:: Data provided

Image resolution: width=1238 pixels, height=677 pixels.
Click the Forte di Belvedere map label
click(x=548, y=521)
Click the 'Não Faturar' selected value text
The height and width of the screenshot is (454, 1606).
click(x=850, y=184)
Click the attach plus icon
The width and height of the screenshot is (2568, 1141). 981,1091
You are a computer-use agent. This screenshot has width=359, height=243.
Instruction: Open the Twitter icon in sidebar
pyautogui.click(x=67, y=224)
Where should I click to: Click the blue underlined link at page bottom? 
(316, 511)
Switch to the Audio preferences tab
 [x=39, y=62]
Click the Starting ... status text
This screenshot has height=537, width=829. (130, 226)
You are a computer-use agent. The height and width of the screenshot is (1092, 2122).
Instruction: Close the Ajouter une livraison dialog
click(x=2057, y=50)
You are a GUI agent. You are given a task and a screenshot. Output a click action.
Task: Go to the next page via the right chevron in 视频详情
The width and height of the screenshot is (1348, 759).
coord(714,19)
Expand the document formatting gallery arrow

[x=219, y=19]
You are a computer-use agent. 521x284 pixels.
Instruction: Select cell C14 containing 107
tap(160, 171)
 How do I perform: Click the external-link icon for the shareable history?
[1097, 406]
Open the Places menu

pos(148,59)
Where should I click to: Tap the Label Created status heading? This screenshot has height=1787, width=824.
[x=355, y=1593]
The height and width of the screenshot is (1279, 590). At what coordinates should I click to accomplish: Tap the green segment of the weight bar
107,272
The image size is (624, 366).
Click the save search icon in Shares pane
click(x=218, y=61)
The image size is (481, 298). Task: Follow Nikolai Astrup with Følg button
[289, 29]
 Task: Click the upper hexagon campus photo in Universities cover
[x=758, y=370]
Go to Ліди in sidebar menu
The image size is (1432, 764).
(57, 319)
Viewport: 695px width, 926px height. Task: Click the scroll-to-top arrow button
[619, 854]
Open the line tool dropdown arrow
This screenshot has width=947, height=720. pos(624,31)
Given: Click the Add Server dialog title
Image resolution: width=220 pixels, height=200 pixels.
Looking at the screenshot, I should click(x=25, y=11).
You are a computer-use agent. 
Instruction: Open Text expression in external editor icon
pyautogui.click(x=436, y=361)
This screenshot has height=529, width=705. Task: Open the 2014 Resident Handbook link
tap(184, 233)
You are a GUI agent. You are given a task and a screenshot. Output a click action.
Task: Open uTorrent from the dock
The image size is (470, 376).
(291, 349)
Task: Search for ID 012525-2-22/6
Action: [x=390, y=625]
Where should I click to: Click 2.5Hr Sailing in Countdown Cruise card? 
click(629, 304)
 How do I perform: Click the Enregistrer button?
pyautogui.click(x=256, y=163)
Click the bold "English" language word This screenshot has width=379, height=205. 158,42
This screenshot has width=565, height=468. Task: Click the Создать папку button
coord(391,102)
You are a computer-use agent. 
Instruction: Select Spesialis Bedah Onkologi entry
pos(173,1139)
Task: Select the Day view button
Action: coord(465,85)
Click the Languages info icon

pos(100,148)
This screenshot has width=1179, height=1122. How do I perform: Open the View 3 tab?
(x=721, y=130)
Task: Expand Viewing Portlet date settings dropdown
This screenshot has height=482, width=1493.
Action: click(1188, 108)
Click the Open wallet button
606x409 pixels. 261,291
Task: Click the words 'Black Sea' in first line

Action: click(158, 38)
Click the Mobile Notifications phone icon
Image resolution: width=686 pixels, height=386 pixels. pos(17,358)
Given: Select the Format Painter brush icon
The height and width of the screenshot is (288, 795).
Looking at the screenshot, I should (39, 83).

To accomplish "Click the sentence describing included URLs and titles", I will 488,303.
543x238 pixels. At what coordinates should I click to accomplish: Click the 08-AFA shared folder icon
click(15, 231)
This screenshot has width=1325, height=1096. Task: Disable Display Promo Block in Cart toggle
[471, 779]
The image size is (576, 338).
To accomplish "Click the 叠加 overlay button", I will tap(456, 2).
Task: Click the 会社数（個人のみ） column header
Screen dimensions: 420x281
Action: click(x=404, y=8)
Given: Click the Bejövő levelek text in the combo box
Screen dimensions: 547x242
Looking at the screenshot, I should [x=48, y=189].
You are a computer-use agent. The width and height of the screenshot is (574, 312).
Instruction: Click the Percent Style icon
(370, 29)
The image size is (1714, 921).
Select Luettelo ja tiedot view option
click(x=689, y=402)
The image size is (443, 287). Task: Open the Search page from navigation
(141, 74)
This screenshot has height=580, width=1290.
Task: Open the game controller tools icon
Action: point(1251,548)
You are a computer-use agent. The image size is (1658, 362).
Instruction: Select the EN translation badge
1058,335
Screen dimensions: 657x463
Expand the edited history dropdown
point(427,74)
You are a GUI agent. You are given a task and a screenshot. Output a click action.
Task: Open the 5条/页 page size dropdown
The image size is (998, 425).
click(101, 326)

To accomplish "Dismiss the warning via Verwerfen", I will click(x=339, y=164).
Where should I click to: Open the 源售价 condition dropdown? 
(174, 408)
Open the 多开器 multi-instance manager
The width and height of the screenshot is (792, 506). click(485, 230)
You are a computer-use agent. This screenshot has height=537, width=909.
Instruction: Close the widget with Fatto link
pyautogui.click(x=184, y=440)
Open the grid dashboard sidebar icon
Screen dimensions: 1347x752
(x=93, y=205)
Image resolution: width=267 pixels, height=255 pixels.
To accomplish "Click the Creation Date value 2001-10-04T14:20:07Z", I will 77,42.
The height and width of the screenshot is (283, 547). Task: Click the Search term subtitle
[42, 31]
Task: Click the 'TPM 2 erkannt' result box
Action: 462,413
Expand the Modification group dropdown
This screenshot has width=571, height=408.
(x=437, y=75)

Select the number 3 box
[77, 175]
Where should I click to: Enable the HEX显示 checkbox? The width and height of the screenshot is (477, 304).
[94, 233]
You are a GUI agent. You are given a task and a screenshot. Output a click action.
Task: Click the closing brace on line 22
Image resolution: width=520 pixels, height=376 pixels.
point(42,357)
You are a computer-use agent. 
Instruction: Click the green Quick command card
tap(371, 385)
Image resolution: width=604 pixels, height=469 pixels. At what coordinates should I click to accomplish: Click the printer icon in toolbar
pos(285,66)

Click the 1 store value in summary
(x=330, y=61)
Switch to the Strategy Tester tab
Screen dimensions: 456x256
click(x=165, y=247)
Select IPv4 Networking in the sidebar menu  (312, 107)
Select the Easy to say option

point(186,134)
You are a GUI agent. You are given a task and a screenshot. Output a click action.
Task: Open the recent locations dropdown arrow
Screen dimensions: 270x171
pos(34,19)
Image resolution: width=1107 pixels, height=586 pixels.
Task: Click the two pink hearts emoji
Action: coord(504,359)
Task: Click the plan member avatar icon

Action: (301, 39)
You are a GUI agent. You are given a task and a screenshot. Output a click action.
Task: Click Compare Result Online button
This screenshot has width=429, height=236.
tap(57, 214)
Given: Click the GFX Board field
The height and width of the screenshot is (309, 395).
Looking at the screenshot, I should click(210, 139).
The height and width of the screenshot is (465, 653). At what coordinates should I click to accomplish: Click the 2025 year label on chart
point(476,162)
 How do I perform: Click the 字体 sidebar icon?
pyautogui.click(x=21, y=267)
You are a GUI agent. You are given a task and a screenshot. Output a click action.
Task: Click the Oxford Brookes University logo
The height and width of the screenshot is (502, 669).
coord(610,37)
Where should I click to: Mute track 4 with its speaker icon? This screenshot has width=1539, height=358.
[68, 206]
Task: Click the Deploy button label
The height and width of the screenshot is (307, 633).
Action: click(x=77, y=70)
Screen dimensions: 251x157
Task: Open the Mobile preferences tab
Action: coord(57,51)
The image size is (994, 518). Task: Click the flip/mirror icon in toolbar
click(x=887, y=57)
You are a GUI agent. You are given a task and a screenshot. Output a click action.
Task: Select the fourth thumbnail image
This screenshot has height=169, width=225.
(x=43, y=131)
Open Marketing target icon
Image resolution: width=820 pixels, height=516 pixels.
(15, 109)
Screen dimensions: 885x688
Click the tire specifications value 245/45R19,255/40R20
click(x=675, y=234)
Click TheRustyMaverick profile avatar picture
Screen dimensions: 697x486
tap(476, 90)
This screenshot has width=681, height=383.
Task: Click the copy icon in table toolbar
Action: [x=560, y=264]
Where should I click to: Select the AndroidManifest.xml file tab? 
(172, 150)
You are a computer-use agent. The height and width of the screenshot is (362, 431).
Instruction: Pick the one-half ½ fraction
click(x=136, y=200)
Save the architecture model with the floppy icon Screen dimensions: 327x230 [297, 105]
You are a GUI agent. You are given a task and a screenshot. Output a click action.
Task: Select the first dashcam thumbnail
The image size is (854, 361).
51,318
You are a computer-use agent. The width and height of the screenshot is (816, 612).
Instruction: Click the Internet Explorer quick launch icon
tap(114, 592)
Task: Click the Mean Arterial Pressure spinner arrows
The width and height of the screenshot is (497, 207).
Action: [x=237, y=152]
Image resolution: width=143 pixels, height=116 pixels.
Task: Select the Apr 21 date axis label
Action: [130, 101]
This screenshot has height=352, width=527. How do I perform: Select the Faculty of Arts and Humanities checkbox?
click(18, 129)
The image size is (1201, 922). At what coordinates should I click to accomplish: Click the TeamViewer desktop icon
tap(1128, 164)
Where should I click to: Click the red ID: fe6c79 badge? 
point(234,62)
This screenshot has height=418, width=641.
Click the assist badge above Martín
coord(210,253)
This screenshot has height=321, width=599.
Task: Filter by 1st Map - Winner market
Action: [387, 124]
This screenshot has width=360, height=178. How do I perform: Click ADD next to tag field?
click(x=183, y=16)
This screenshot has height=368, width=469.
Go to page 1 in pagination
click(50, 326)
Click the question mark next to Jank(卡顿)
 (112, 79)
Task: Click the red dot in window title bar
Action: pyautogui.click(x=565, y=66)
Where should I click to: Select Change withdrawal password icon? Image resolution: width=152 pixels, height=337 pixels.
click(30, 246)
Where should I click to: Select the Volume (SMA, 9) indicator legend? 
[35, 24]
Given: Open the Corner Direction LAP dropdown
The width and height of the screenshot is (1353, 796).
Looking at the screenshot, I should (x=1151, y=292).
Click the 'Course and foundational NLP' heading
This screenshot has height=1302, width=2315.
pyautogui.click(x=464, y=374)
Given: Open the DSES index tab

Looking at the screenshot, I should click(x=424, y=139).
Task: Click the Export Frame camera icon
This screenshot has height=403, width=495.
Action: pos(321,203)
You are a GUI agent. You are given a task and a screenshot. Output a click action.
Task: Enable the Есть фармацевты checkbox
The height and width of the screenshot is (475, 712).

::::

_Directions for this task:_
Each line of the entries above that includes the string "computer" should be copied out.

_Solution for this problem:_
You are a computer-use agent. This screenshot has width=359, height=243.
You are a computer-use agent. The height and width of the screenshot is (1092, 2122).
You are a computer-use agent. 521x284 pixels.
You are a computer-use agent. 
You are a computer-use agent. 
You are a computer-use agent. The width and height of the screenshot is (574, 312).
You are a computer-use agent. The image size is (1658, 362).
You are a computer-use agent. This screenshot has height=537, width=909.
You are a computer-use agent. 
You are a computer-use agent. The height and width of the screenshot is (362, 431).
You are a computer-use agent. The width and height of the screenshot is (816, 612).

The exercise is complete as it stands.